### Perguntas
1. Responda com base no texto sobre a recuperação judicial do Grupo Pierezan:
(a) Qual é o valor total das dívidas apresentadas no plano?
(b) Em quais culturas o grupo concentra o cultivo de grãos?
(c) O que o plano prevê como condições para a quitação dos débitos?
2. Escreva a continuação do texto sobre a recuperação judicial do Grupo Pierezan, começando depois da última frase.

### Trecho da página
O Grupo Pierezan, com atuação na região de Guarantã do Norte, a 750 km de Cuiabá, apresentou seu plano de recuperação judicial com dívidas que somam R$ 34,3 milhões.
A recuperação judicial é um mecanismo legal utilizado por empresas em dificuldades financeiras para evitar a falência. Ao aderir ao processo, a organização obtém proteção contra cobranças e execuções por determinado período, mantendo suas atividades enquanto negocia o pagamento das dívidas.
Conforme consta nos autos, a crise econômico-financeira do grupo está relacionada ao aumento dos custos de produção, elevação das taxas de juros, sucessivas quebras de safra e queda nos preços das commodities agrícolas. O Grupo Pierezan atua há décadas no cultivo de grãos, com foco em soja e milho, em propriedades localizadas em Guarantã do Norte e regiões adjacentes.
Segundo o processo, esses fatores reduziram as margens de lucro e comprometeram a capacidade de pagamento da empresa. O plano apresentado prevê condições para quitação dos débitos, incluindo prazos e possíveis descontos, conforme negociação com os credores.

### Material fornecido
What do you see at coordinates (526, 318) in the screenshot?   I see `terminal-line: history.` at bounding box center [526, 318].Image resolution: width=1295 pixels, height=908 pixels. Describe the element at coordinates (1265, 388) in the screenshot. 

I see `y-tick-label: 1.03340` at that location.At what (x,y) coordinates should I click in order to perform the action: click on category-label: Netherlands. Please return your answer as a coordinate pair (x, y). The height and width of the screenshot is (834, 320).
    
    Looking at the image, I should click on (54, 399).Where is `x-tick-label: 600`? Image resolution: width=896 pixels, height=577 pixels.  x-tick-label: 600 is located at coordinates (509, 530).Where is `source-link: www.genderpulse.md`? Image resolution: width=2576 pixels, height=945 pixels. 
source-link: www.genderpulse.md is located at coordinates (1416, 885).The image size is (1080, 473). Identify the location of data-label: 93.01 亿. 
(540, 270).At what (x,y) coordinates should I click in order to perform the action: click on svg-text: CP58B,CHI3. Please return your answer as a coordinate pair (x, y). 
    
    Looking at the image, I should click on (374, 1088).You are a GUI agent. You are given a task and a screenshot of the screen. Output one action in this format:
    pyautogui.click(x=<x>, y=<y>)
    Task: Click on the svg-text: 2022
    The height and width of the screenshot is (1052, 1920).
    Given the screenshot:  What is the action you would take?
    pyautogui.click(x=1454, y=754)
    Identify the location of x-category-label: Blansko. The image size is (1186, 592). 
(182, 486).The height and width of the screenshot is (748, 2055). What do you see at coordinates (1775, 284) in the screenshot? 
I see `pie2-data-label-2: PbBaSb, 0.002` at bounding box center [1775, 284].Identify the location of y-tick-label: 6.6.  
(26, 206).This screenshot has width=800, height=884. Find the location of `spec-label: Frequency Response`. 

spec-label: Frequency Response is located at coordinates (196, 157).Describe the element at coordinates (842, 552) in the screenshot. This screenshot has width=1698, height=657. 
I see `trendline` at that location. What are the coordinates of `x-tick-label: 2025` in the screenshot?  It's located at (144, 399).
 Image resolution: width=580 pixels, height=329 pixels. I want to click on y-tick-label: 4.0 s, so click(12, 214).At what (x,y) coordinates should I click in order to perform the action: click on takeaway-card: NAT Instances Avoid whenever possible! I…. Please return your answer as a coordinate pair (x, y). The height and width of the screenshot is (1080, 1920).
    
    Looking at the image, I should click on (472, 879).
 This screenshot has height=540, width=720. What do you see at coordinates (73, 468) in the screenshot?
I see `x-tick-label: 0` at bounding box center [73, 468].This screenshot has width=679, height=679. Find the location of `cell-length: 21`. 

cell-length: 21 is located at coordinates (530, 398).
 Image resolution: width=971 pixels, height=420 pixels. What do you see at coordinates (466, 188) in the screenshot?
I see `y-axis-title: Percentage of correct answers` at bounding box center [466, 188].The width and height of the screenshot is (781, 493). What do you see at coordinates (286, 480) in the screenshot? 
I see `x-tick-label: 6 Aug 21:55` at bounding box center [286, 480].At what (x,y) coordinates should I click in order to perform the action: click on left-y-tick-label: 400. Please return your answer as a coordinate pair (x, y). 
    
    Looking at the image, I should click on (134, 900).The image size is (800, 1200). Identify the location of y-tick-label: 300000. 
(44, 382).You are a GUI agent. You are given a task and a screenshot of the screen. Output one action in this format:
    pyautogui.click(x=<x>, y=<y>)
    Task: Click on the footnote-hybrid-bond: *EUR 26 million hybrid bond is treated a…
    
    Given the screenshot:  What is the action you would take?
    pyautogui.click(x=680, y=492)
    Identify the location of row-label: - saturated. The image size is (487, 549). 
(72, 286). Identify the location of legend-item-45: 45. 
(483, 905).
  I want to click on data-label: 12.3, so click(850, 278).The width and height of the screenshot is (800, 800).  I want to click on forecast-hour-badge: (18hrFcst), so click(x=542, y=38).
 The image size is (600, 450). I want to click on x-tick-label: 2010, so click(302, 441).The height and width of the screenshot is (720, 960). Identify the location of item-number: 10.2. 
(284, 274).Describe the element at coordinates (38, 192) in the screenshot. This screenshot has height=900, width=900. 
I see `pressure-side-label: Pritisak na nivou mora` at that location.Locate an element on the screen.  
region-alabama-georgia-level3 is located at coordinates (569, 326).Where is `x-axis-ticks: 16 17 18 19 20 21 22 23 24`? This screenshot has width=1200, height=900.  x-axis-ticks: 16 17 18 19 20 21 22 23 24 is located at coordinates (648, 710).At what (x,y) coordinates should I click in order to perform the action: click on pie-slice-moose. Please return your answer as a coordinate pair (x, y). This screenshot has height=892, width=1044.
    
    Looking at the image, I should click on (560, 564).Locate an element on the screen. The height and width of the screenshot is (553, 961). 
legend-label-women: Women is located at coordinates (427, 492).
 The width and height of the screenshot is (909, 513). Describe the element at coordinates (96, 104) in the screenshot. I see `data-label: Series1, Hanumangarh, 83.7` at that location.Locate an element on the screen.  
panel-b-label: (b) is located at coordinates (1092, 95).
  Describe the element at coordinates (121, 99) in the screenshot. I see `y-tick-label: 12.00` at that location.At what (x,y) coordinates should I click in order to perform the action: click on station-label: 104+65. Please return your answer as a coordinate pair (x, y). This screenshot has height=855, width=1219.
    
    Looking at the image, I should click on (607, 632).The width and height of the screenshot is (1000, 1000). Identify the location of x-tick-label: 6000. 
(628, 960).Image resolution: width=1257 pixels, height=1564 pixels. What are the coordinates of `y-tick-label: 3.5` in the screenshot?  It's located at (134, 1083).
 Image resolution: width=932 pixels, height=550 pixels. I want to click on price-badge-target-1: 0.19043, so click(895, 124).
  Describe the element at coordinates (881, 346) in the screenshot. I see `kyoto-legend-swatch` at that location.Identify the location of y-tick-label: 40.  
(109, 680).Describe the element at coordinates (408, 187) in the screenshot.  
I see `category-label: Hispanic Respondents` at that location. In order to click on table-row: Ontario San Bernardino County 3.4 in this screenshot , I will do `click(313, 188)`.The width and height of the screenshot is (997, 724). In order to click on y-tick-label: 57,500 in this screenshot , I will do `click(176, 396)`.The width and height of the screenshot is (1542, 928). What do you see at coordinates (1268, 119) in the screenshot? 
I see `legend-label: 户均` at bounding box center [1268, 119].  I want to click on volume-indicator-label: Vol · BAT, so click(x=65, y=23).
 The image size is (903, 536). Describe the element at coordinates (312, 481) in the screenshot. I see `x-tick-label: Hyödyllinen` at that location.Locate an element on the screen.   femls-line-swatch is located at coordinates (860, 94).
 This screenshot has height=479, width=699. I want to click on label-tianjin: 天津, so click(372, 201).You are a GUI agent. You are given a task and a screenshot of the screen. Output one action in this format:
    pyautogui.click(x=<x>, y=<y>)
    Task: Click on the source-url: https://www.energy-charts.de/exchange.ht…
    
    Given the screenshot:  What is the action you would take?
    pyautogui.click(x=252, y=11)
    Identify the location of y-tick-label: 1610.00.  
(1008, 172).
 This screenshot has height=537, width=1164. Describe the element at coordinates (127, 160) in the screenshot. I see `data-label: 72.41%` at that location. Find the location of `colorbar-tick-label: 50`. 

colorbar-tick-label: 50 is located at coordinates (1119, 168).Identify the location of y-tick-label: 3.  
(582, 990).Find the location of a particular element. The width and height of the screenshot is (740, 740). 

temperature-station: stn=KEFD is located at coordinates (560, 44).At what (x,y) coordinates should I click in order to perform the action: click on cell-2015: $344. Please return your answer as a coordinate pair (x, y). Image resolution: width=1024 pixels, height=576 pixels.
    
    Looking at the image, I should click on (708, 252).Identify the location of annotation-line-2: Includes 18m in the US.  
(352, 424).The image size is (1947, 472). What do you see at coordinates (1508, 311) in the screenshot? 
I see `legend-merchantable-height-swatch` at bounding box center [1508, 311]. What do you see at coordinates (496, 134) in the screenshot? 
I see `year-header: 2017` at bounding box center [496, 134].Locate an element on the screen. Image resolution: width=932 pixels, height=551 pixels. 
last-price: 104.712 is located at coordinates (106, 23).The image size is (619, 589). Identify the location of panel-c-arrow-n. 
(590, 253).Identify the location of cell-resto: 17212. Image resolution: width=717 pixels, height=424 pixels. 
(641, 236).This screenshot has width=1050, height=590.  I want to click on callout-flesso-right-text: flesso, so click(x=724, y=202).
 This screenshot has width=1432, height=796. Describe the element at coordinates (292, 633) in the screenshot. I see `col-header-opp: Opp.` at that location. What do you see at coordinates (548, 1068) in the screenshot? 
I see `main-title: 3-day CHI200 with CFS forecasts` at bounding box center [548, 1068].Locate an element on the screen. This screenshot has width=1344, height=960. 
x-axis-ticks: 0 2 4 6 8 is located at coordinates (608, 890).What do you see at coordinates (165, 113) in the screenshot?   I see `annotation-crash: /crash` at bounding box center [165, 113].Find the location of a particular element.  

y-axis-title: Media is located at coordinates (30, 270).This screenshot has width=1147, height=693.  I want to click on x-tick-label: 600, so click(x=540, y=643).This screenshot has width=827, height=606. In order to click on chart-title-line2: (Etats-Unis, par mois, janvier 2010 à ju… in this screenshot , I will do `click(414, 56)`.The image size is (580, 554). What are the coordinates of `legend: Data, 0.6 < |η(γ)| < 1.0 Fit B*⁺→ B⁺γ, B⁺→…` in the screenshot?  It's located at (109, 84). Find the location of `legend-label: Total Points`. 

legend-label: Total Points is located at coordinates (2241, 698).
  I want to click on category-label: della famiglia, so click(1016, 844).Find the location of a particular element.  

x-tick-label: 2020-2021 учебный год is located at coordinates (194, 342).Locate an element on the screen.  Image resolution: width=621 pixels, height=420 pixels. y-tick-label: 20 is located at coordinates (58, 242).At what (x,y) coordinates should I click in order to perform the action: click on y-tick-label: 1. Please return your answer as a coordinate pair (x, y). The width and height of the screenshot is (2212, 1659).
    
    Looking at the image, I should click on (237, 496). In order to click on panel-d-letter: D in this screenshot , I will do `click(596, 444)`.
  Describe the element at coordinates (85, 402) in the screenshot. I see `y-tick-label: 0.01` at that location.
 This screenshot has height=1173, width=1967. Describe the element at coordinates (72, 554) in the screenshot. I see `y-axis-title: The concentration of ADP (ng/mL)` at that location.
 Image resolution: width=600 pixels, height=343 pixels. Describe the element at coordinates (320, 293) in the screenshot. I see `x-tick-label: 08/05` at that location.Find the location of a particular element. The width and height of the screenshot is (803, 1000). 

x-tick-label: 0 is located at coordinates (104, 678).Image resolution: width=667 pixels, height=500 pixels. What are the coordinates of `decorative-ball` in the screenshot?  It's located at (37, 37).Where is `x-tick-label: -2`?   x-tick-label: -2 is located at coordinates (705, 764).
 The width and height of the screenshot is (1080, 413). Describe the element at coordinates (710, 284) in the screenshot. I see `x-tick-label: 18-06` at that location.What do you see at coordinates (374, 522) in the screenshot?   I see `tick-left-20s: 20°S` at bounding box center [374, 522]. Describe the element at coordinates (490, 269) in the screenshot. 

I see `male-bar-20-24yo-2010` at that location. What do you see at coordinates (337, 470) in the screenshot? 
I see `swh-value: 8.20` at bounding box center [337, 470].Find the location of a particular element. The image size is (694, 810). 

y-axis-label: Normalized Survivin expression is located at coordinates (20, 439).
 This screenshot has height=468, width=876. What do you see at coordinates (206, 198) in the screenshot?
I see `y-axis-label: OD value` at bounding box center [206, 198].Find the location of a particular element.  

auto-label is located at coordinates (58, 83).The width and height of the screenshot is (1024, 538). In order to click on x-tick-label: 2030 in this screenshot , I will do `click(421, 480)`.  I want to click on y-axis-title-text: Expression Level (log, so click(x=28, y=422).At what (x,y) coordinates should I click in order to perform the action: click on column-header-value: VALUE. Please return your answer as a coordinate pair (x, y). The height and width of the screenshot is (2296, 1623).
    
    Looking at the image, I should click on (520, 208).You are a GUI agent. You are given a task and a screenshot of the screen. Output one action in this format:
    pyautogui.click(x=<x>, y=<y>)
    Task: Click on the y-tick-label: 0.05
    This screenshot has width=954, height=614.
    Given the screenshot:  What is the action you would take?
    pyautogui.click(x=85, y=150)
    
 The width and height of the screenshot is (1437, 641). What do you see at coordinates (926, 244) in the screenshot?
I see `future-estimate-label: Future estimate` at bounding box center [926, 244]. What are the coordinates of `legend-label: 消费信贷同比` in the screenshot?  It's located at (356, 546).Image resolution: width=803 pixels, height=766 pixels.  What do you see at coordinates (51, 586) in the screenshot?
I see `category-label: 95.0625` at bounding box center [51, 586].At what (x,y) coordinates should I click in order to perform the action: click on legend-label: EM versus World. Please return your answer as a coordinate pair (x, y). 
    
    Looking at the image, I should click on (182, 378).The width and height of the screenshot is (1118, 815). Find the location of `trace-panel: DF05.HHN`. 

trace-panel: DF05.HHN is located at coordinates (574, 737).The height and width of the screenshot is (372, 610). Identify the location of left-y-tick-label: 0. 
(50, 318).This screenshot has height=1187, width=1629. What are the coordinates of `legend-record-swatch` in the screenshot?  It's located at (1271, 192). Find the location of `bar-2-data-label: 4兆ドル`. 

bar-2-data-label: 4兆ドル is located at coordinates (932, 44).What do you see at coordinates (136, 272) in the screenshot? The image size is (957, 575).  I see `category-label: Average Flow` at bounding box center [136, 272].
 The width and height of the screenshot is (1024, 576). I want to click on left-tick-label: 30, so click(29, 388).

### Respostas em ordem
1.
(a) R$ 34,3 milhões.
(b) Soja e milho.
(c) Prazos e possíveis descontos, conforme negociação com os credores.

2.
A maior parte das dívidas está concentrada na Classe II, de créditos com garantia real, que somam R$ 16,8 milhões, envolvendo instituições financeiras como Banco do Brasil, Caixa Econômica Federal, Bradesco e cooperativas de crédito.
Já na Classe III, de credores quirografários, constam empresas do setor de insumos agrícolas, instituições financeiras e pessoas físicas, com valores expressivos, incluindo débitos superiores a R$ 5,9 milhões junto ao Banco John Deere e mais de R$ 5,3 milhões com a Agrosyn Comércio e Representação de Insumos Agrícolas.
Com o pedido aceito, o Grupo Pierezan permanece protegido de ações de cobrança enquanto conduz o processo de reestruturação financeira.